For clients that are public interest entities, auditors shall not prepare accounting entries of income and
deferred tax that are material to financials. These may be provided in case of emergency or other
unusual situation when it is not practicable for the audit client to make other arrangements. This maybe
the case when only the firm has the resources and knowledge of client’s business to assist in timely
preparation of its current and deferred tax and a restriction on firm’s ability to provide the service would
result in significant difficulties for the client. In these situations, those who are involved in providing the
taxation service are not part of the audit team, the services are only for a short period of time and are
not expected to recur and the situation is discussed with those charged with governance.

Tax planning and other advisory services:

A self-interest threat might be created by providing these services. Significance of threat depends on
factors such as the complexity of relevant tax laws and regulations and degree of judgements involved,
the level of tax expertise of client’s personal, and the materiality of the amounts involved.

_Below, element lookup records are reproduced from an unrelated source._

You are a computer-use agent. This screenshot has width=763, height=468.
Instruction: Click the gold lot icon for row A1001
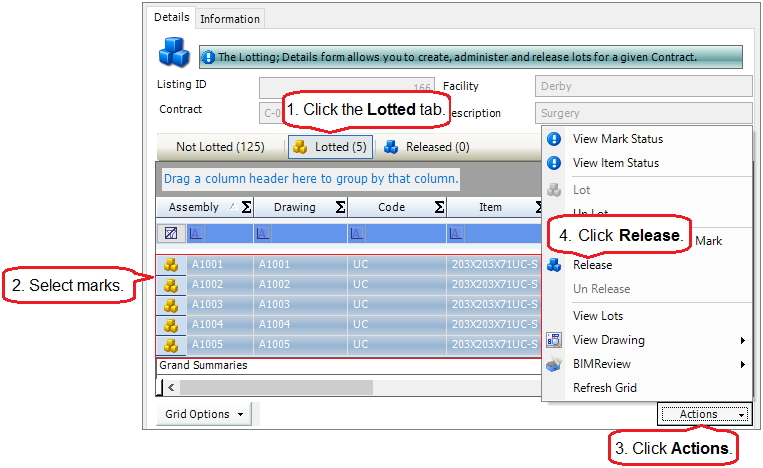(x=171, y=265)
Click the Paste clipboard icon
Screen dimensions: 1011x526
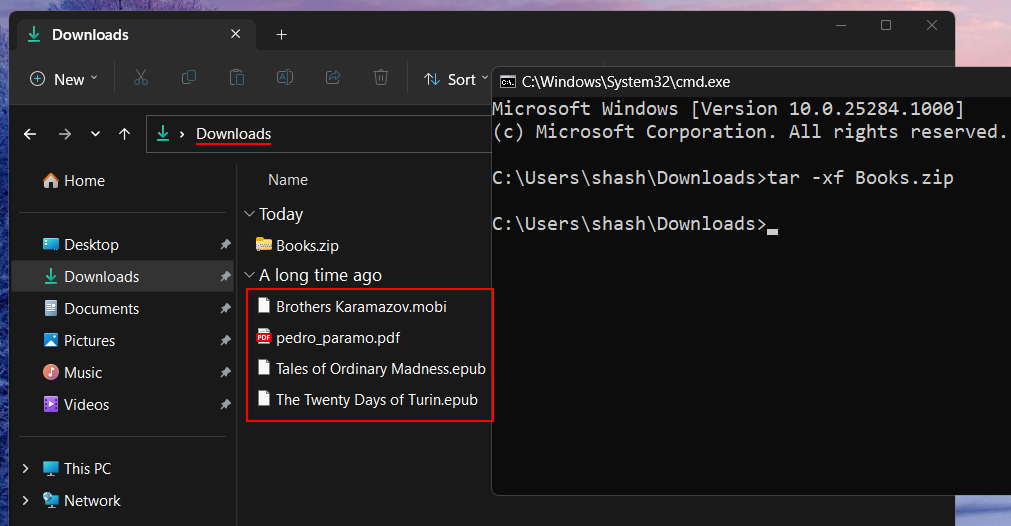pyautogui.click(x=237, y=78)
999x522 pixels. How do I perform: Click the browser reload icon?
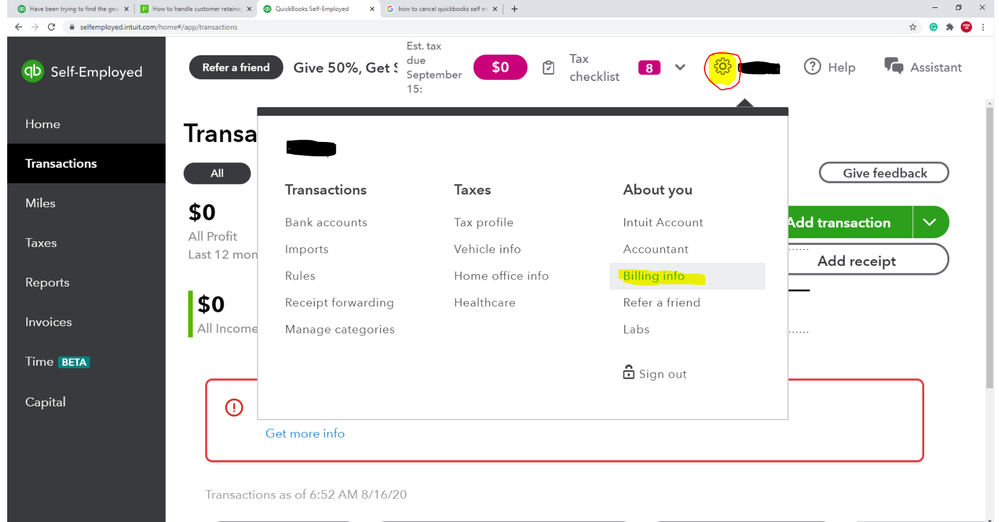click(x=52, y=27)
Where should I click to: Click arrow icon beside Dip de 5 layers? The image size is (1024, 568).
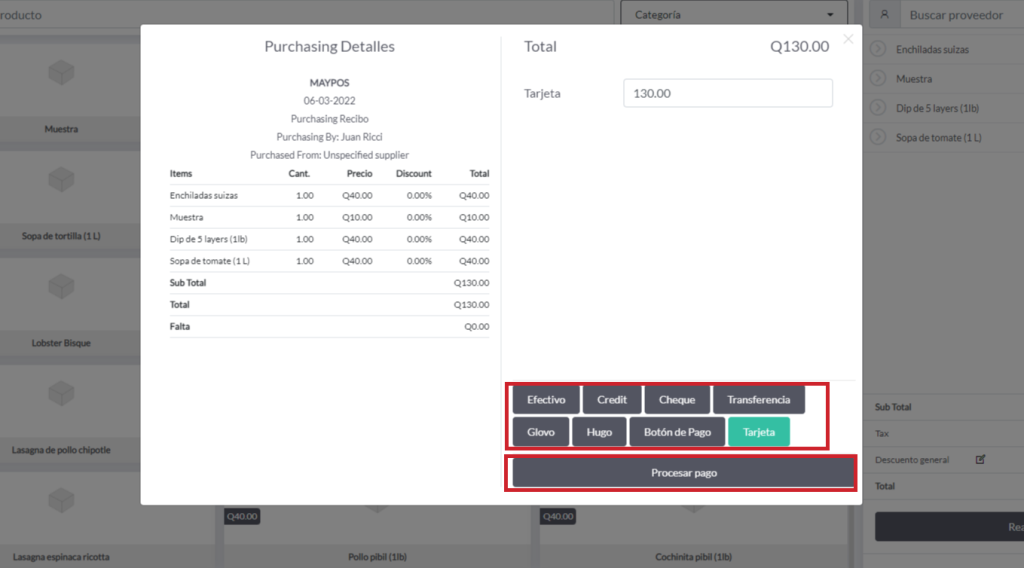pos(878,108)
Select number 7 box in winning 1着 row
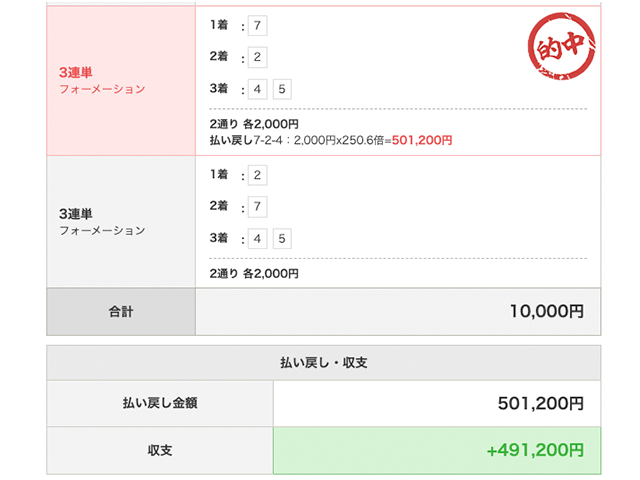This screenshot has width=640, height=480. (x=259, y=25)
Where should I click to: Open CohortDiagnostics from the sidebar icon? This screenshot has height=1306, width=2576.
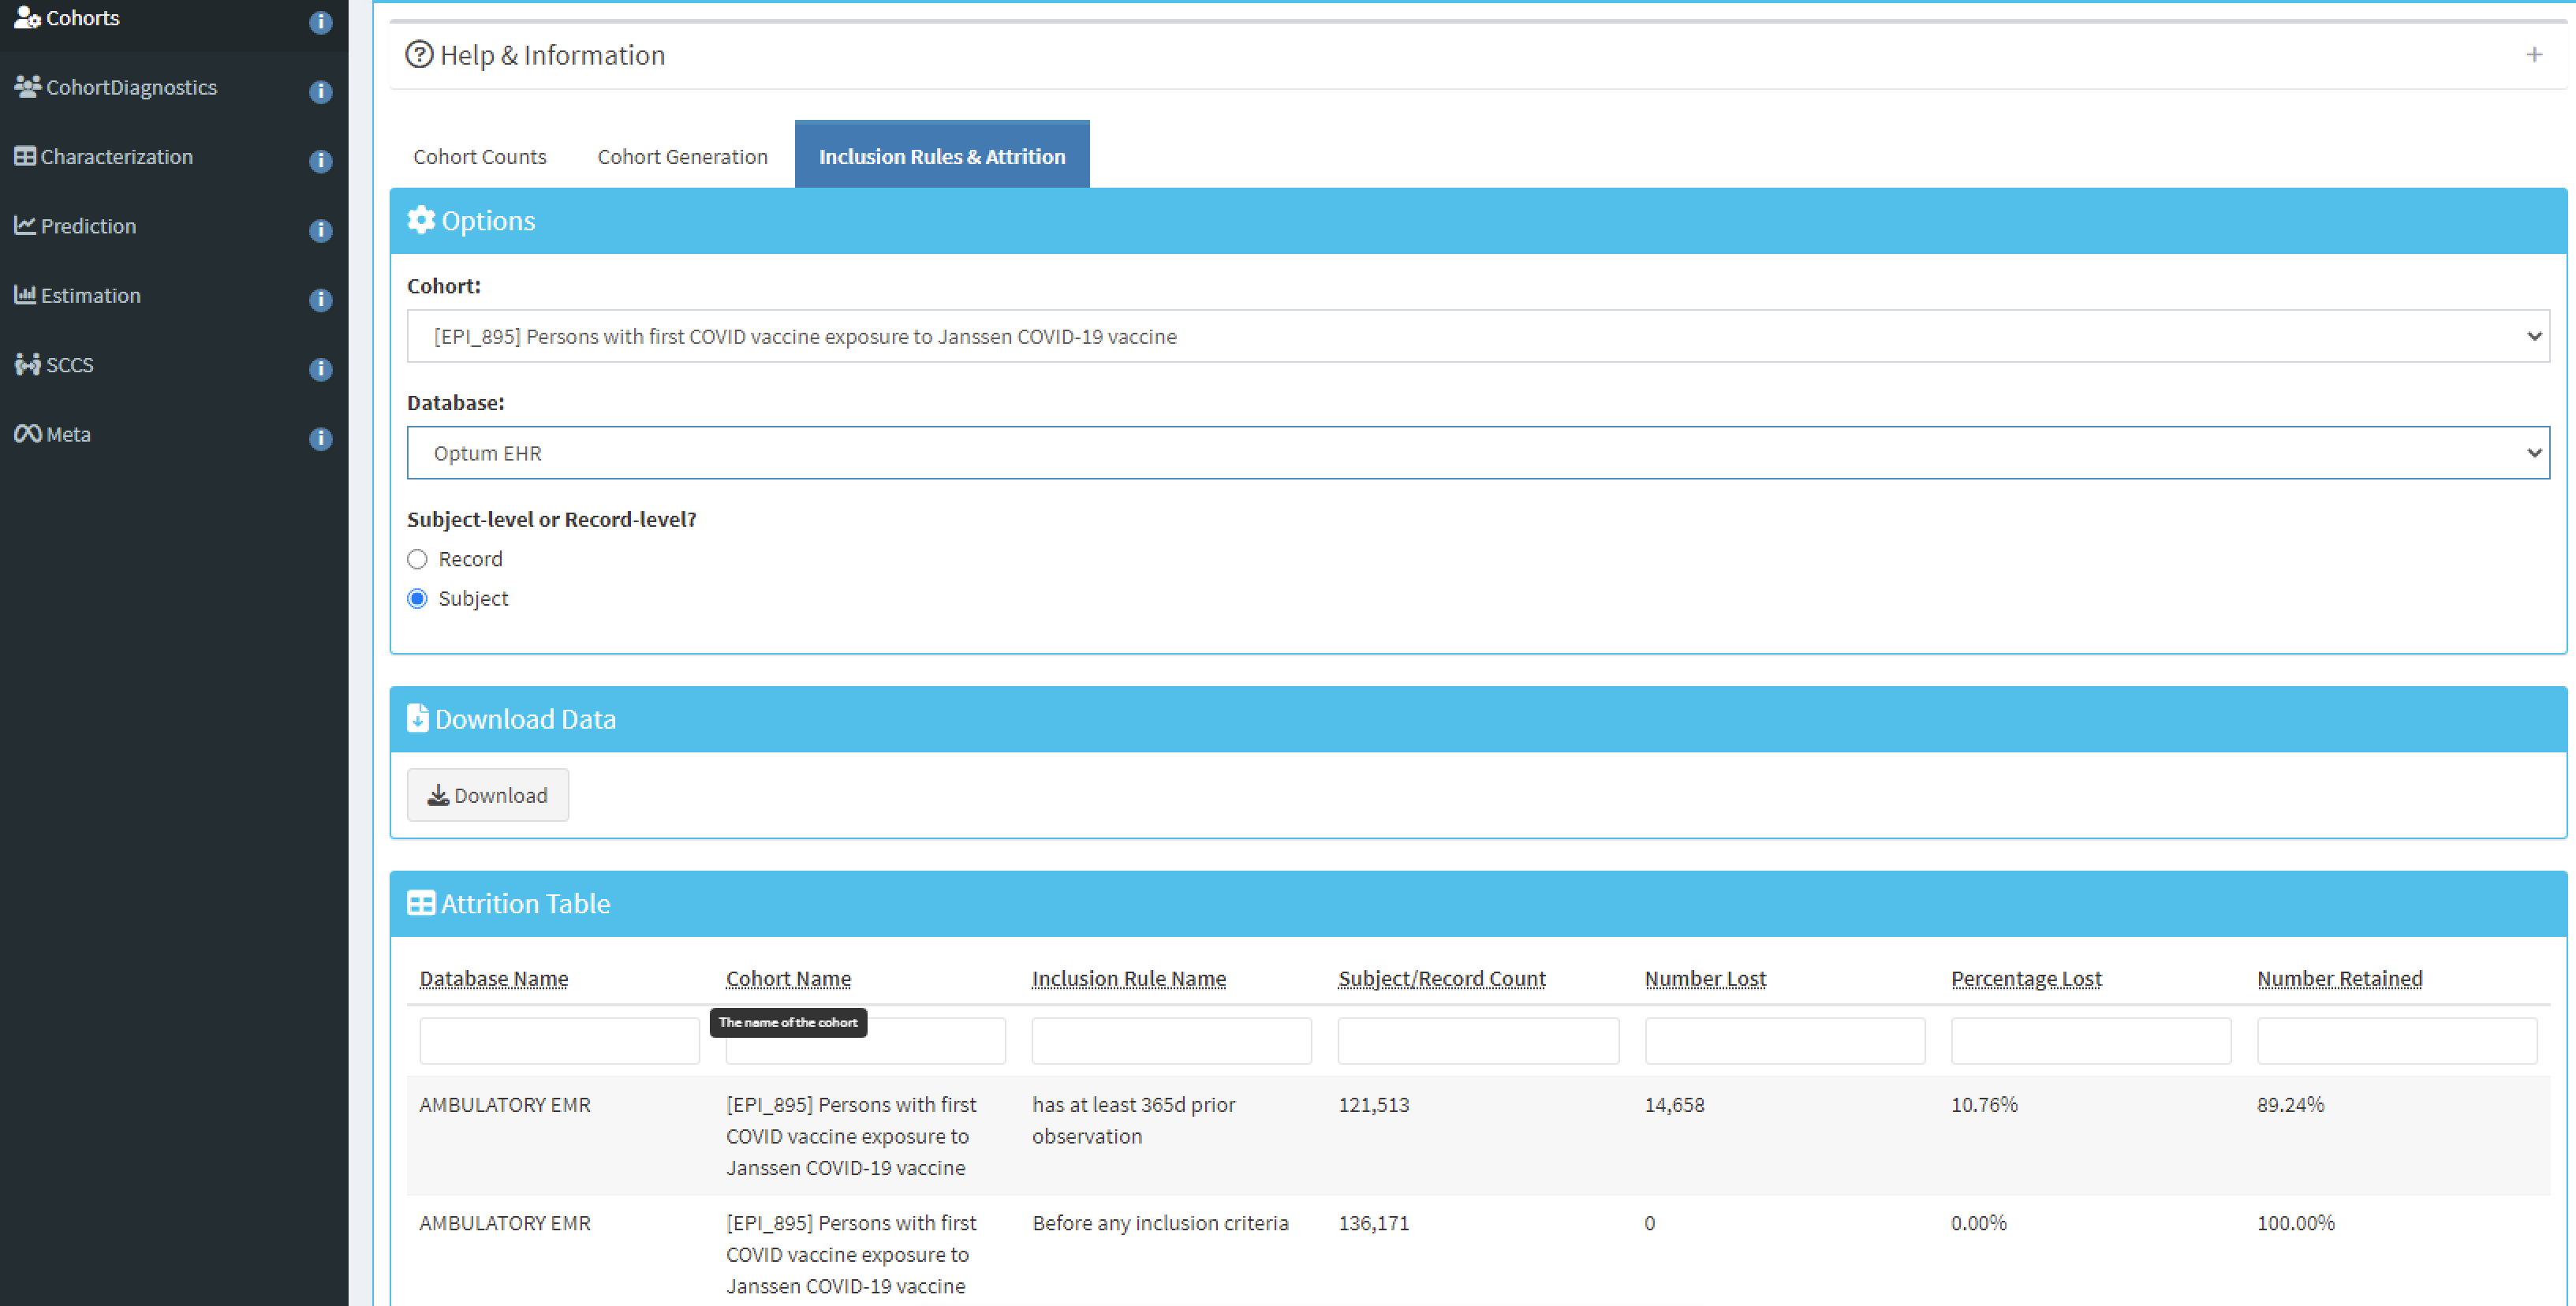point(27,87)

Safeguards include using professionals who are not part of audit team to perform tax services. Obtaining
advice from external tax professional. If the service is provided by the member of audit team, then use
appropriate partner or senior staff member to review the work done by the team member involved in
providing tax services. Having a tax professional who was not involved in providing tax services, advice
the audit team on the services and review of financials. Obtain advice on the services from external tax
professional. Obtain preclearance from tax authorities.

Assisting in Resolution of tax disputes:

Self-interest threat or advocacy threat may be created. The existence and significance of threat depends
on factors such as the extent to which the matter is supported by tax law or regulation, whether
proceedings are conducted in public and the role of management in resolution of dispute.

Safeguards include using professionals who are not part of audit team to perform tax services. Obtaining
advice from external tax professional. If the service is provided by the member of audit team, then use
appropriate partner or senior staff member to review the work done by the team member involved in
providing tax services. Having a tax professional who was not involved in providing tax services, advice
the audit team on the services and review of financials. Obtain advice on the services from external tax
professional. Obtain preclearance from tax authorities.

Where the taxation services include acting as an advocate for an audit client before a public tribunal and
the amounts involved are material to financials, then the threats would be so significant that no
safeguards could eliminate threats or reduce them to an acceptable level. In these circumstances the
auditor should not provide such services to the audit client.

Canon of taxation:

Canon of equity, economy, certainty, convenience.


Canon of productivity, elasticity, flexibility, simplicity, diversity.